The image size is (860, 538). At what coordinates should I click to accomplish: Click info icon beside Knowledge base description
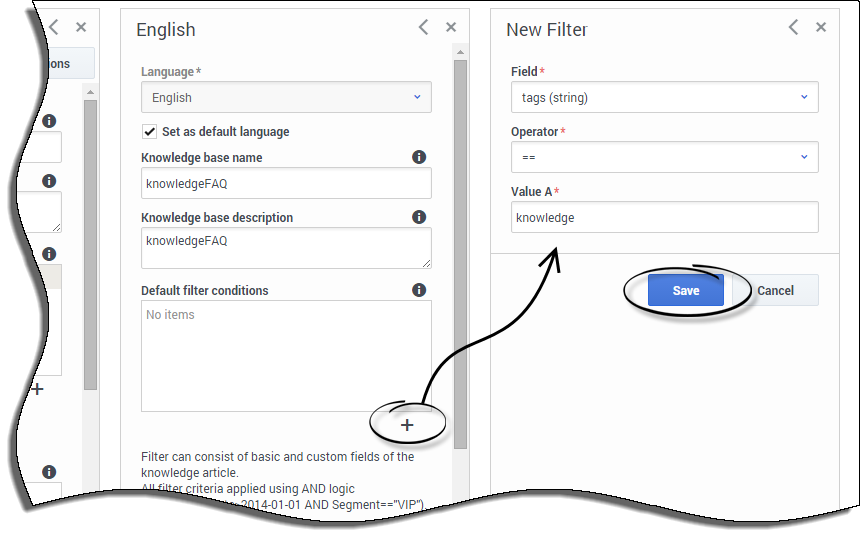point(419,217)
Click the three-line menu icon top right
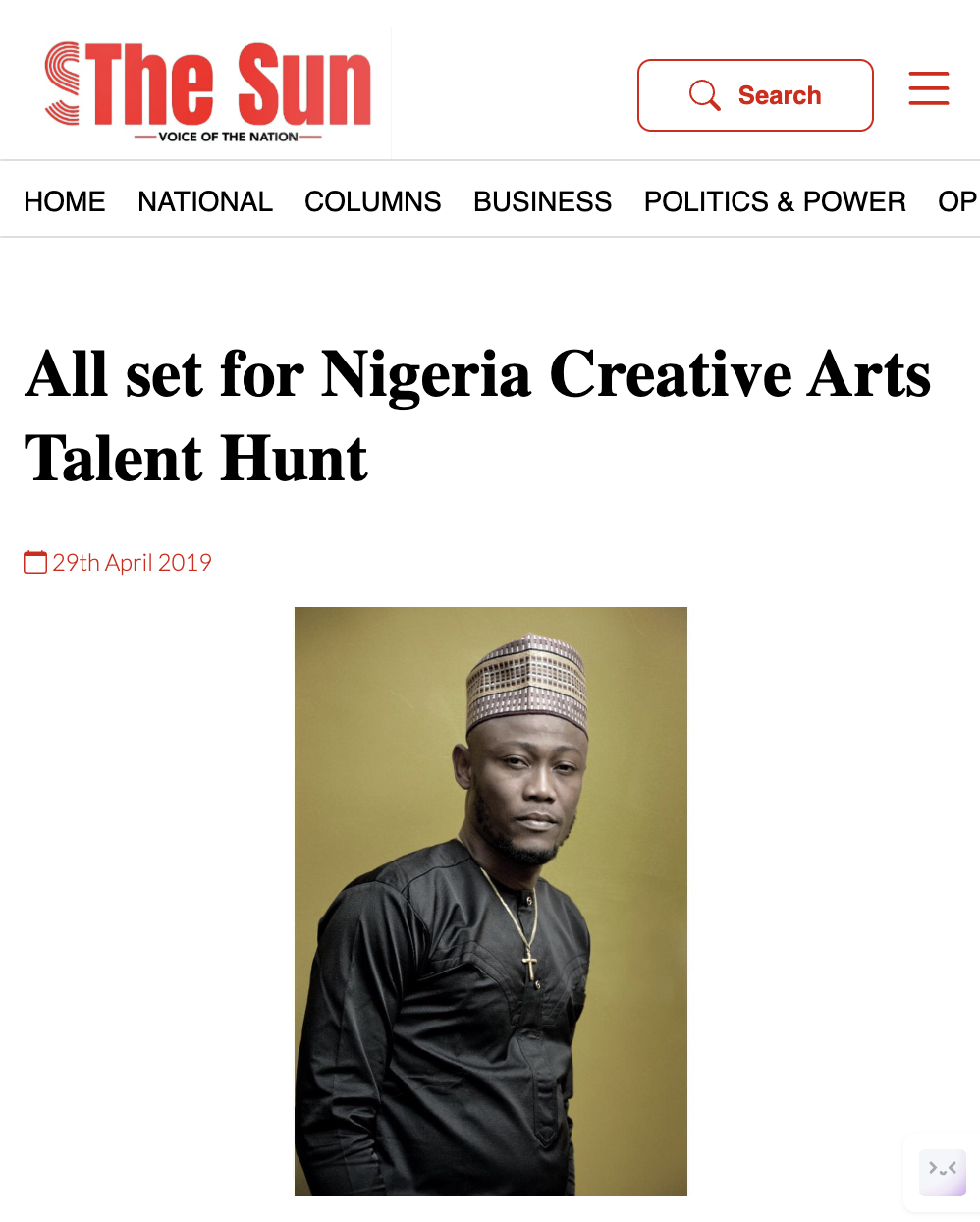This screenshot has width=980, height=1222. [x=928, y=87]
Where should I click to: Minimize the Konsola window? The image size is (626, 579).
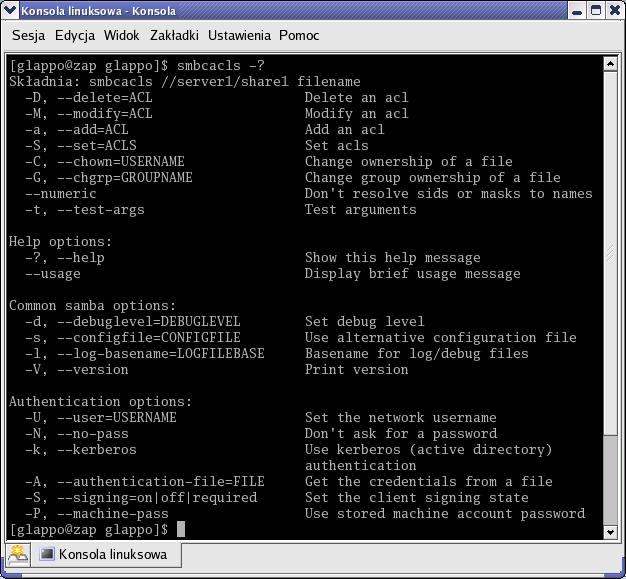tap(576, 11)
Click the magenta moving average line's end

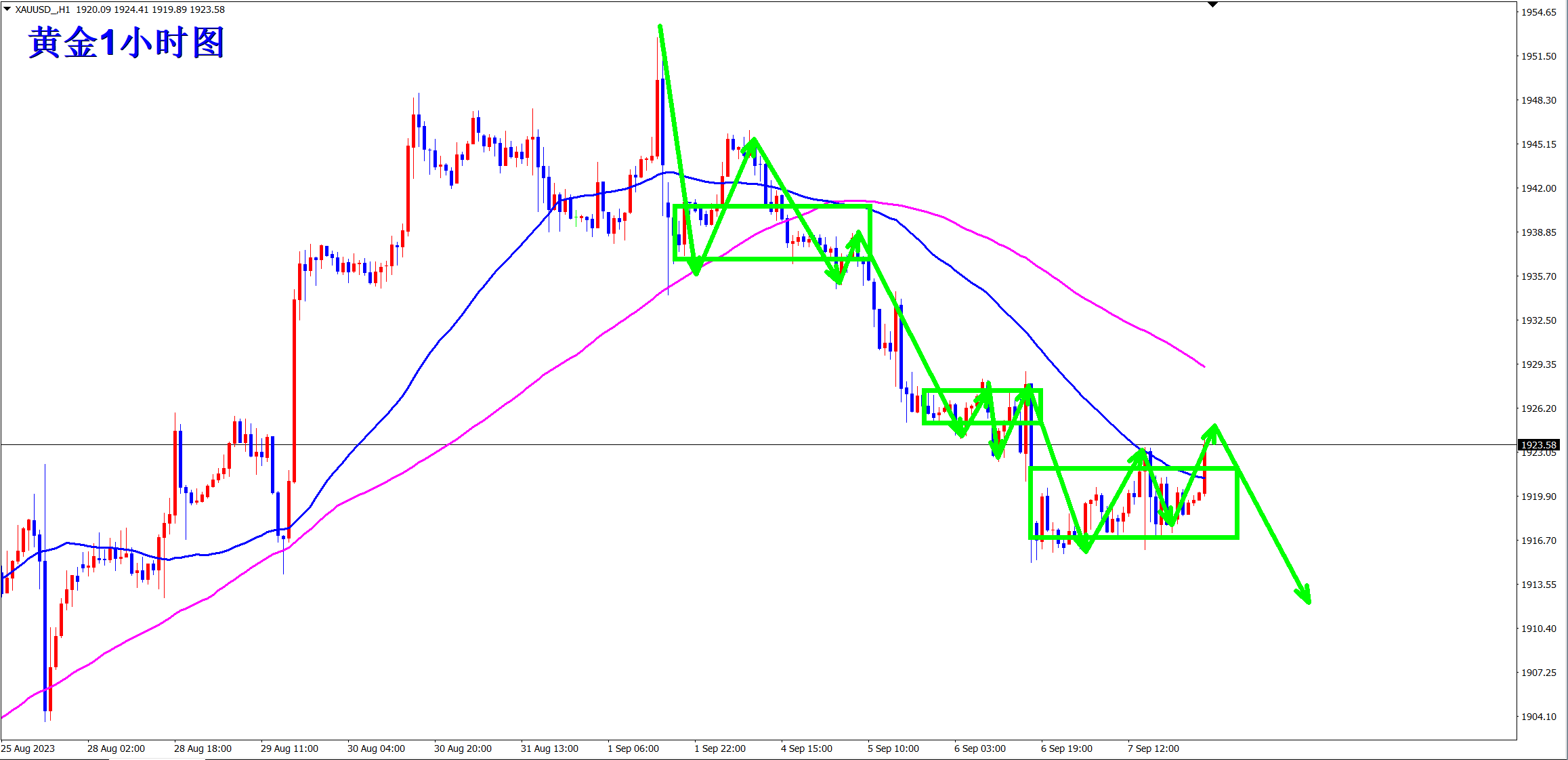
##########
Task statement:
Could the lines from the one with "Click the three-line menu icon top right" through the last line of the material above be written out exactly, both included, with pictures left out?

Task result:
Click the three-line menu icon top right
This screenshot has width=980, height=1222. [x=928, y=87]
Where should I click to: Minimize the Konsola window? The image size is (626, 579).
tap(576, 11)
Click the magenta moving average line's end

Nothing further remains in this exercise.